Exercise details:
With pictures left out, return only the lines from the line containing "Where should I" through the end of the material below, both included.
============
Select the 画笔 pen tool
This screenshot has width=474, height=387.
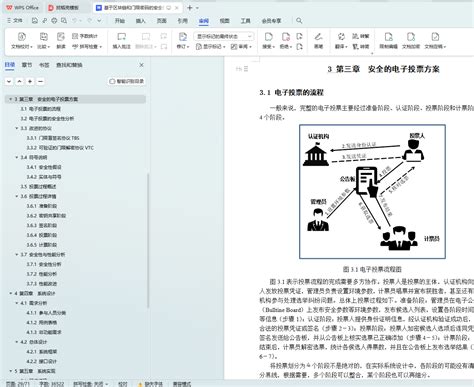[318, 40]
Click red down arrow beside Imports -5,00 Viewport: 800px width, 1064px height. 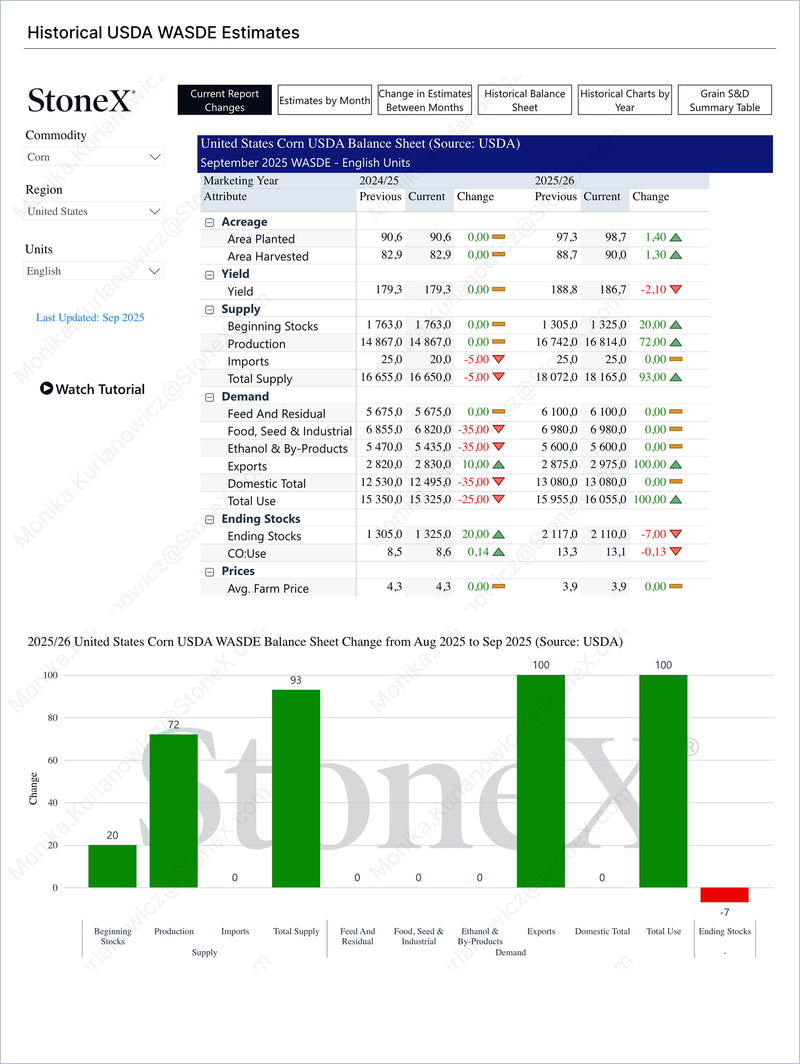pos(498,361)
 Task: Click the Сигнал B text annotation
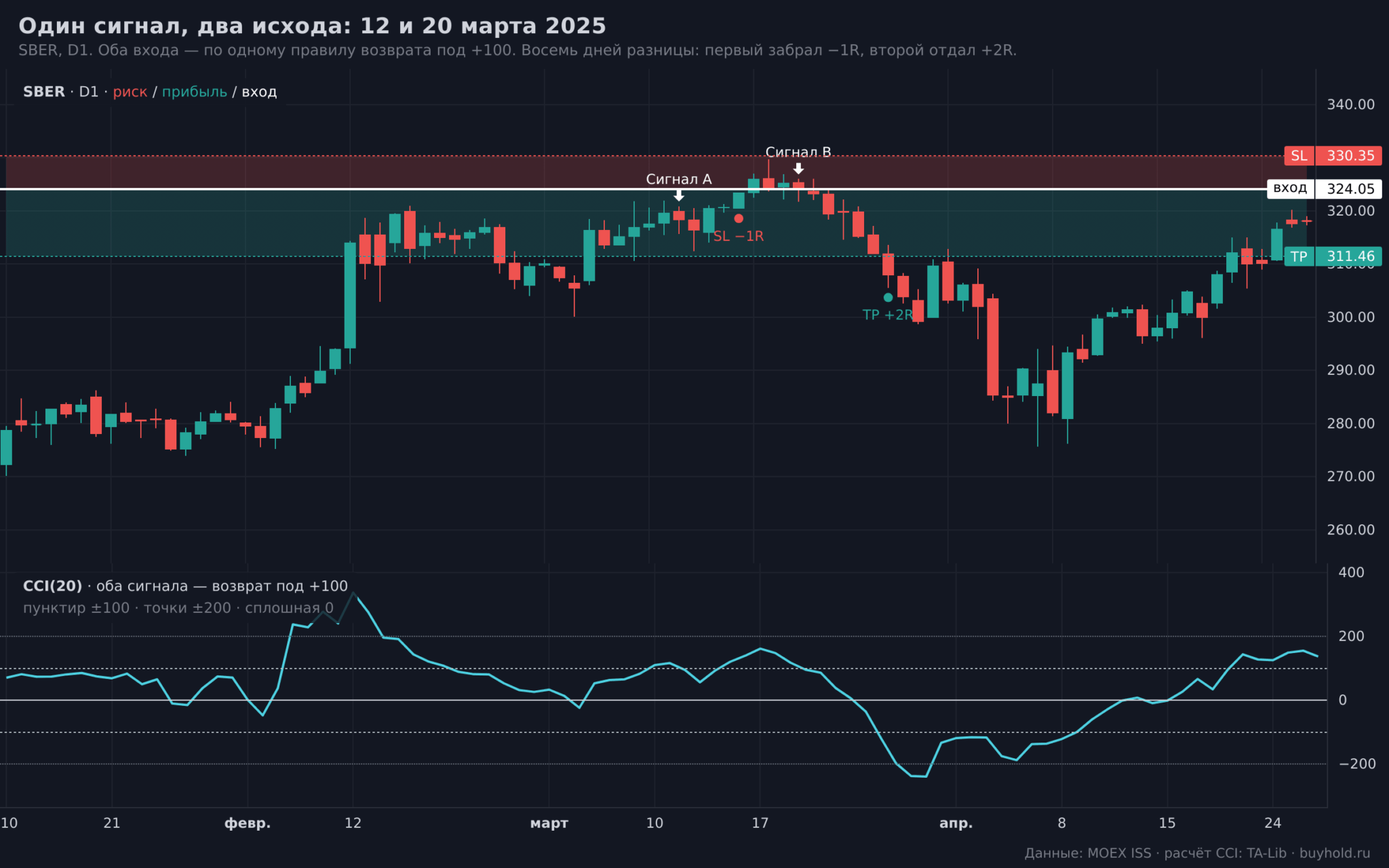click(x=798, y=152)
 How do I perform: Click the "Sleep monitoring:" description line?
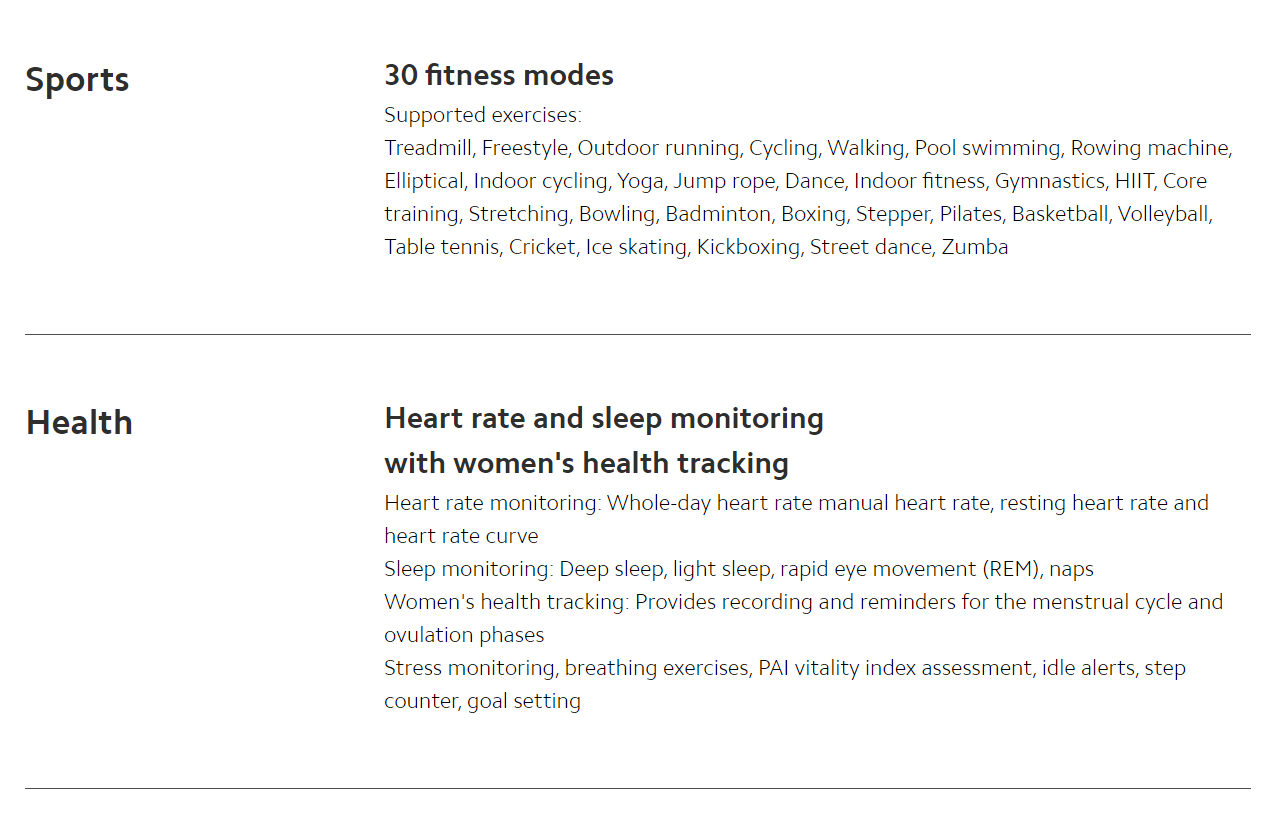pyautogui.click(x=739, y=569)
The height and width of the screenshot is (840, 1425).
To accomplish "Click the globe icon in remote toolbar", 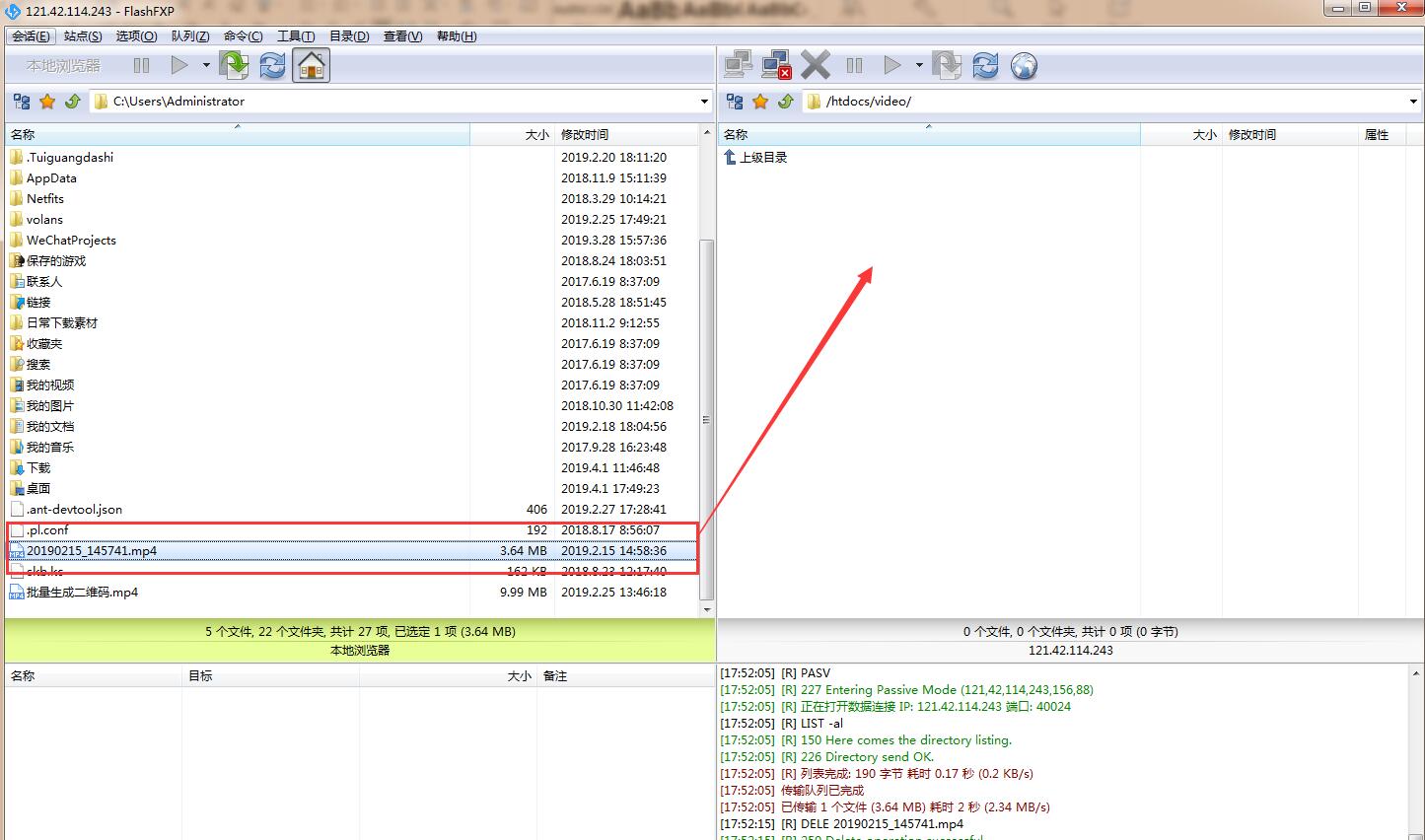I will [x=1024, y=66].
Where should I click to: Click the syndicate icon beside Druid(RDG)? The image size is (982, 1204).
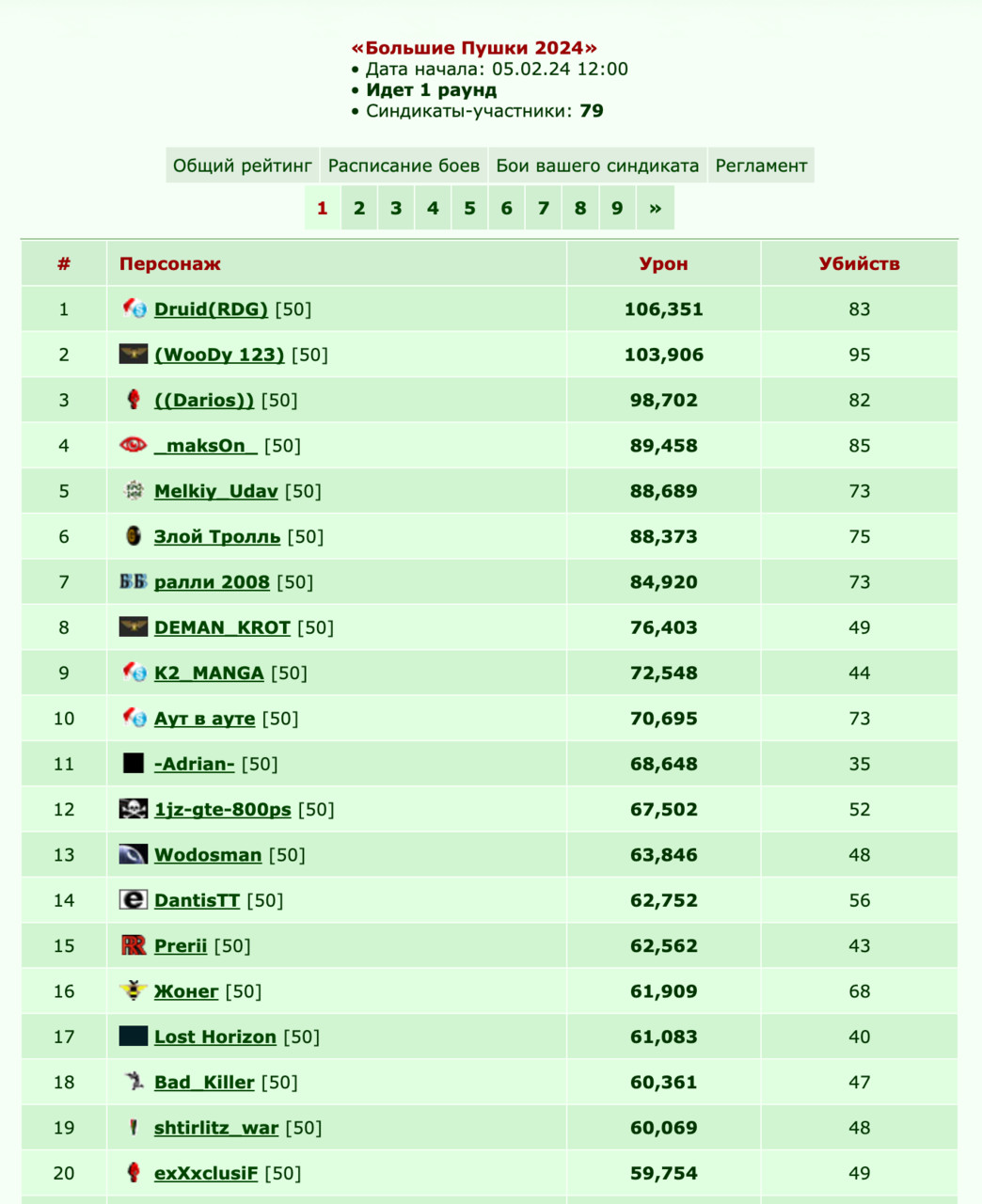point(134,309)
============
Reply to the task:
Where should I click to: Click the syndicate icon beside Druid(RDG)? The image size is (982, 1204).
point(134,309)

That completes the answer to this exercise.